基于关节锚点-关节三维局部回归量的三维手部姿态估计。

在本文中，我们提出通过铰接的锚点到关节的3D局部回归器，以A2J-Transformer+的形式，从单个RGB或深度图像中解决单眼3D手部姿态估计问题。其关键思想是使三维空间中的局部回归量（即锚点）共同感知手部的局部精细细节和全局铰接点上下文，便于用线性加权聚合预测它们对手部关节的三维偏移量，从而实现关节定位。我们的直觉是，局部精细细节有助于估计准确的偏移量，但可能会受到严重遮挡、混淆相似模式和过度拟合风险等问题的影响。另一方面，hand的全局铰接上下文本质上可以提供额外的描述性线索和约束来缓解这些问题。为了在三维空间中自适应地设置锚点，aj - transformer +以两段方式运行。在第一阶段，由于输入模态属性锚点在X-Y平面上分布更密集，导致Z方向的预测精度低于X和Y方向的预测精度。为了缓解这一问题，在第二阶段，锚点沿X、Y和Z方向均匀地设置在第一阶段产生的节理附近。这种处理带来了两个主要优点：(1)平衡了沿X、Y和Z方向的预测精度；(2)确保锚-节点偏移量的值较小，相对容易估计。在三个RGB手部数据集（InterHand2.6M、HO-3D V2和RHP）和三个深度手部数据集（NYU、ICVL和HANDS 2017）上进行的大范围实验验证了A2J-Transformer+在不同模态（RGB和深度）和手部情况（单手、交互手和手物交互）下的优势和泛化能力，甚至优于基于模型的方式。在ITOP数据集上的测试表明，A2J-Transformer+也可以应用于三维人体姿态估计任务。源代码和支持材料将在验收后发布。

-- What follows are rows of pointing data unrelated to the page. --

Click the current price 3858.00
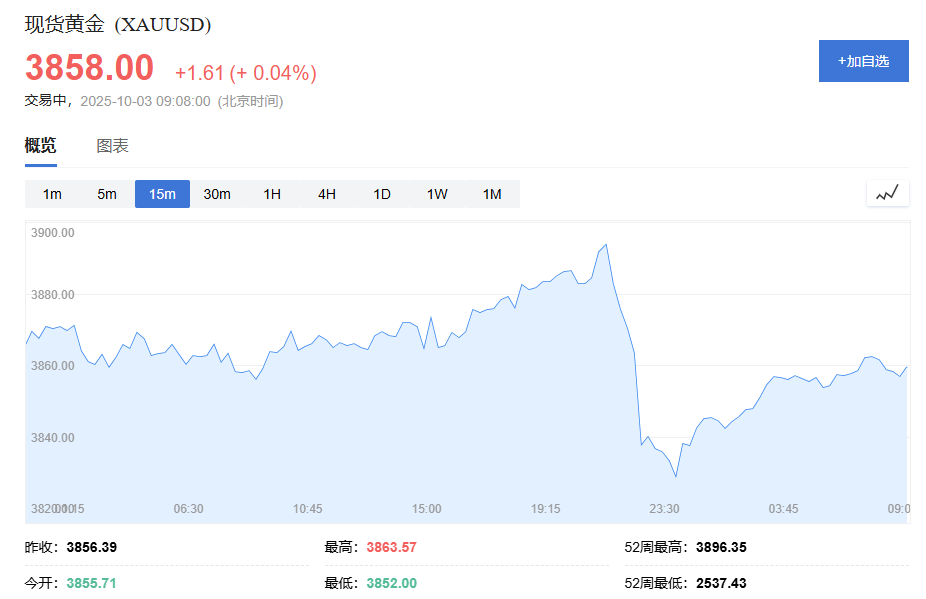(x=90, y=68)
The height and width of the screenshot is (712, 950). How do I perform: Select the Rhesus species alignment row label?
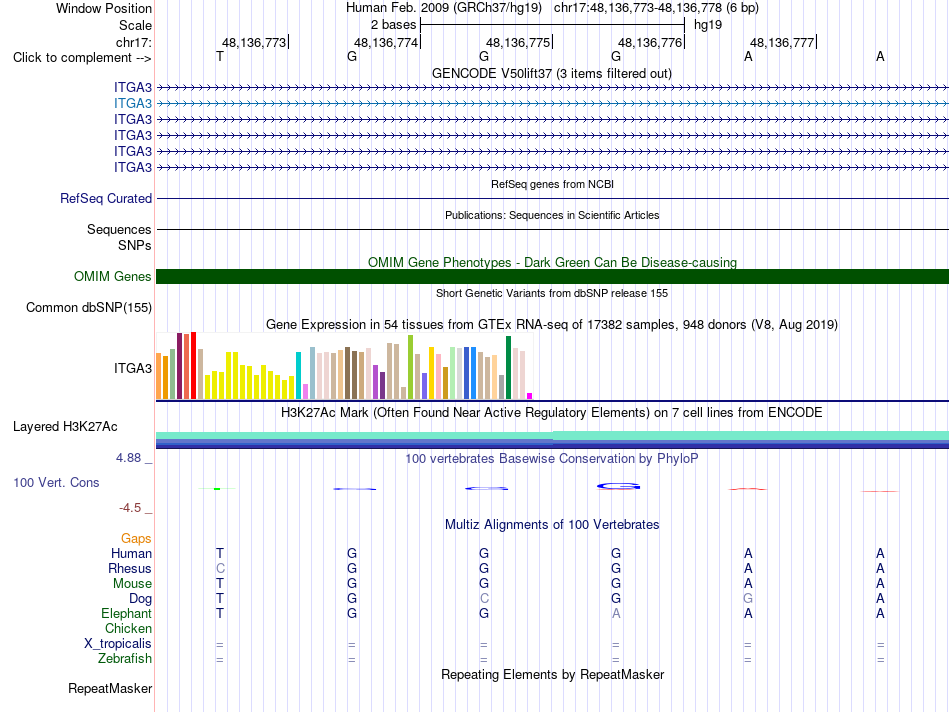130,568
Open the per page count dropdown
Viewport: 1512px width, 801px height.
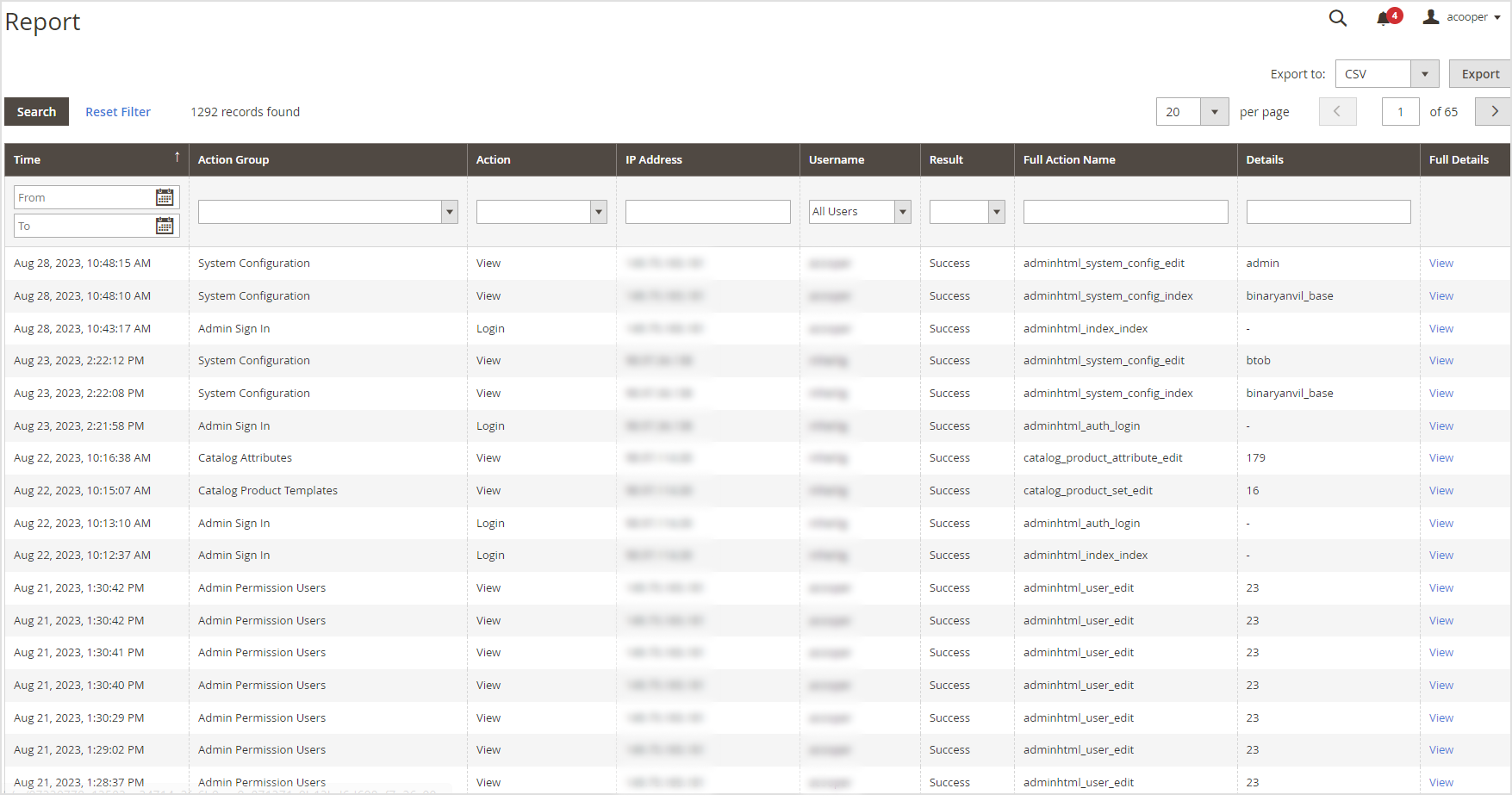click(x=1214, y=112)
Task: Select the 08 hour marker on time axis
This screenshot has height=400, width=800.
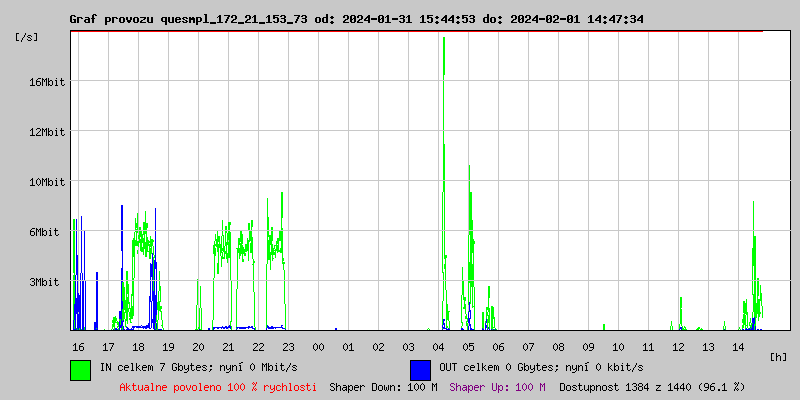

本文章由计算机程序翻译，如有差异，请以英文原文为准。

求助全文

约1分钟内获得全文求助全文

来源期刊

IEEE Transactions on Pattern Analysis and Machine Intelligence 工程技术-工程：电子与电气

CiteScore

28.40

自引率

3.00%

发文量

885

审稿时长

8.5 months

期刊介绍： The IEEE Transactions on Pattern Analysis and Machine Intelligence publishes articles on all traditional areas of computer vision and image understanding, all traditional areas of pattern analysis and recognition, and selected areas of machine intelligence, with a particular emphasis on machine learning for pattern analysis. Areas such as techniques for visual search, document and handwriting analysis, medical image analysis, video and image sequence analysis, content-based retrieval of image and video, face and gesture recognition and relevant specialized hardware and/or software architectures are also covered.